C’est ainsi que le Targum des prophètes remplace assez souvent la présence de Dieu, ou l’annonce qu’il régnera, par la simple reconnaissance du règne de Dieu. Quand Isaïe disait, à propos du retour de la captivité : « voici votre Dieu », le Targum traduisait : « le règne de votre Dieu sera manifesté » ou reconnu[1]. « Ton Dieu règne[2] », dans la même circonstance, devient : « le règne de ton Dieu est manifesté ». Michée disait aussi de la montagne de Sion : « Iahvé régnera sur eux[3] » ; Targum : « le règne de Ia sera manifesté ».

Isaïe[4] exprime par la descente de Iahvé le secours divin dans une circonstance contemporaine ; c’est encore, dans le Targum, la manifestation de son règne.

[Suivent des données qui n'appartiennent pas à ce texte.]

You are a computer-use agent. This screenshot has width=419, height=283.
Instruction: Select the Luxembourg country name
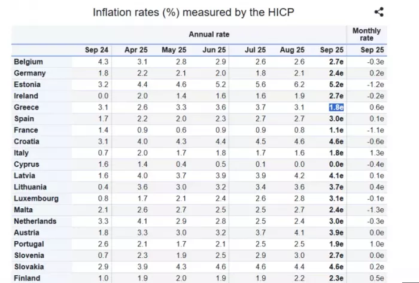click(x=37, y=199)
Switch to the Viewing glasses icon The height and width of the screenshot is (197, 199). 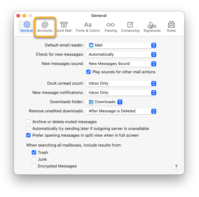coord(110,27)
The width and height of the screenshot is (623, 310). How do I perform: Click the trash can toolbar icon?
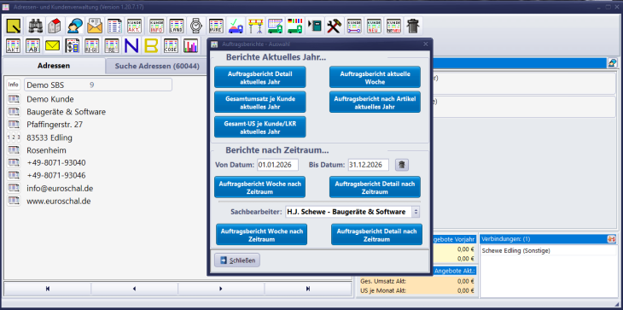414,26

A plus forte raison en est-il ainsi lorsque l’horizon s’étend à des perspectives indéfinies, comme dans Abdias[5] : « le règne appartiendra à Iahvé », traduit : « le règne de Iahvé sera établi pour toujours », ou dans Zacharie[6] : « et Iahvé sera roi sur toute la terre », traduit : « le règne de Iahvé sera reconnu de tous les habitants de la terre ».

Dans le midrach du Cantique[7], le règne de Dieu succède aux autres règnes, et coïncide, semble-t-il, avec la rédemption d’Israël : « le temps est venu pour Israël d’être délivré ; le temps est venu pour les non-circoncis d’être coupés, le temps est venu pour le royaume des Cuthéens — entendez des Romains — d’être aboli ; le temps est venu pour le règne du ciel d’être manifesté[8] ».

On ne peut donc pas douter que le règne de Dieu ou de Iahvé, comme dit le Targum, ou le règne du ciel, comme préfèrent les rabbins, ne soit employé des temps messianiques, pourvu qu’on constate bien que la nouveauté consistera surtout à reconnaître le fait existant du règne de Dieu. Le terme de « révélation » ou de « manifestation » est ici trop fort. A plus forte raison ne faut-il pas traduire : le règne

  1. Is. xl, 9 : הנה אלהיעם ; targ. : יתגלית מלכותא דֵלהכון.
  2. Is. lii, 7 : מלך אלהיך ; targ. : אתגלית מלכותא דאלהיך.
  3. Mich. iv, 7 : ומלך יהוה ; targ. : ותתגלי מלכותא דייי.
  4. Is. xxxi, 4 : כן ירד יהוה ; targ. : כן תתגלי מלכותא דייי.
  5. Abdias, vers. 21 : והיתה ליהוה המלוכה ; targ. : ותהי מלכותא דייי קים לעלם.
  6. Zach. xiv, 9 : והיה יהוה למלך ; targ. : ותתגלי מלכותא דייי.
  7. Sur ii, 2.
  8. Dans Lévy (Dict.), s. v. מלכות.